§ **TASK STATEMENT**
Please copy out again the stretch of items from the line containing "Given: Delete the Коробочка под шарик row" through the line containing "[x=462, y=341]", with both of those lines included.

§ **DATA PROVIDED**
● ● ● ● ●
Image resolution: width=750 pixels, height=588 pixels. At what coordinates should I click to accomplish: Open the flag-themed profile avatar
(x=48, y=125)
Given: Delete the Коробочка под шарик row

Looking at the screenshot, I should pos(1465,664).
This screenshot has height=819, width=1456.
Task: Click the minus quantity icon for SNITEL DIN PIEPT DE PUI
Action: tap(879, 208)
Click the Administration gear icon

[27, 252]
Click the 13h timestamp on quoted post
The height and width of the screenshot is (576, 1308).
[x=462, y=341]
● ● ● ● ●
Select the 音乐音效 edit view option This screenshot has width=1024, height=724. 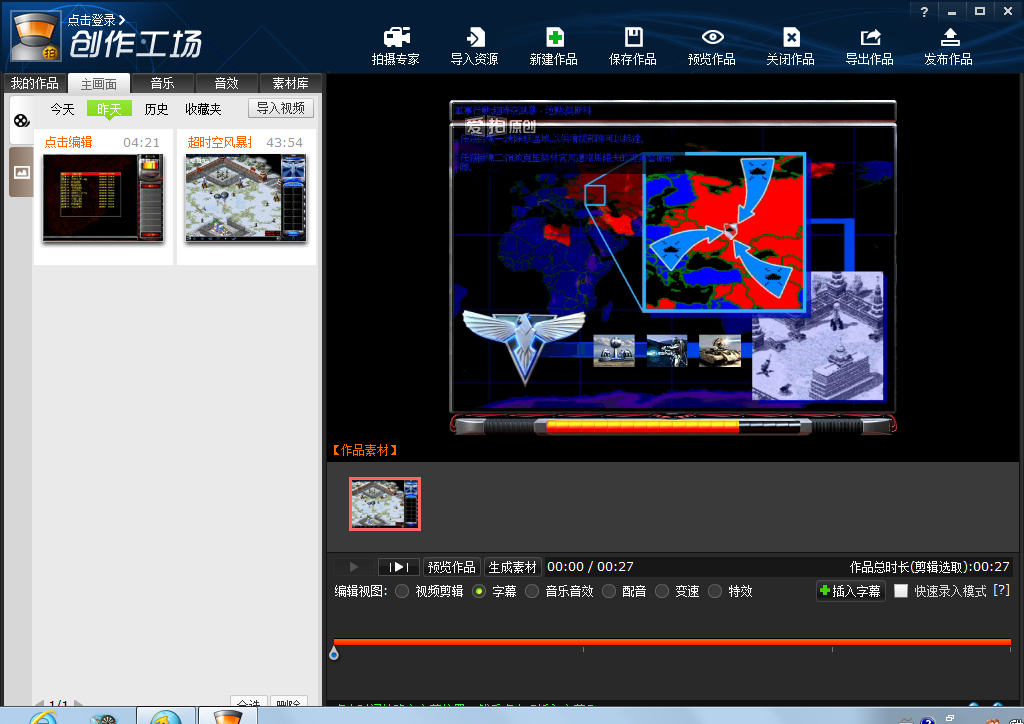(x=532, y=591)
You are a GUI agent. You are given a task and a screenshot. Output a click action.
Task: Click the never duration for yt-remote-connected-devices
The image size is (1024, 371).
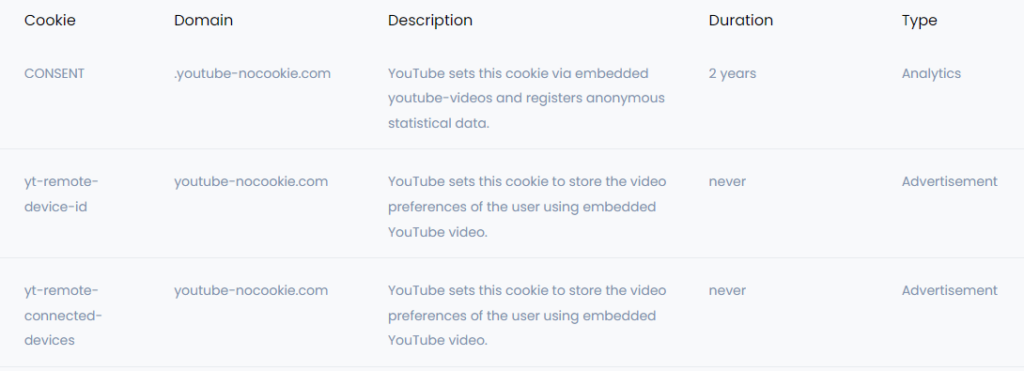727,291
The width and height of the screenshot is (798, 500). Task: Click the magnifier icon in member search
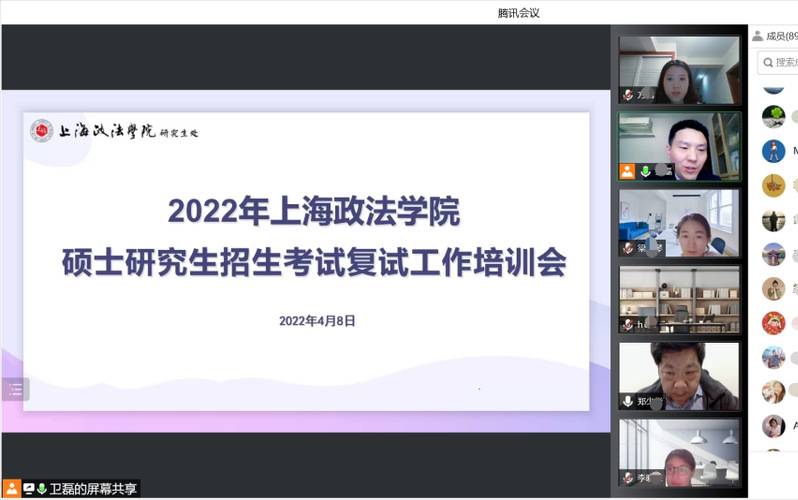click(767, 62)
● ● ● ● ●
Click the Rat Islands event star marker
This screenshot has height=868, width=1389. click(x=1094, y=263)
● ● ● ● ●
§ **RESULT OF THIS TASK**
Given: Delete the Коробочка под шарик row

Looking at the screenshot, I should pos(1465,664).
This screenshot has height=819, width=1456.
Task: Click the minus quantity icon for SNITEL DIN PIEPT DE PUI
Action: tap(879, 208)
Click the Administration gear icon

[27, 252]
Click the 13h timestamp on quoted post
The height and width of the screenshot is (576, 1308).
[x=462, y=341]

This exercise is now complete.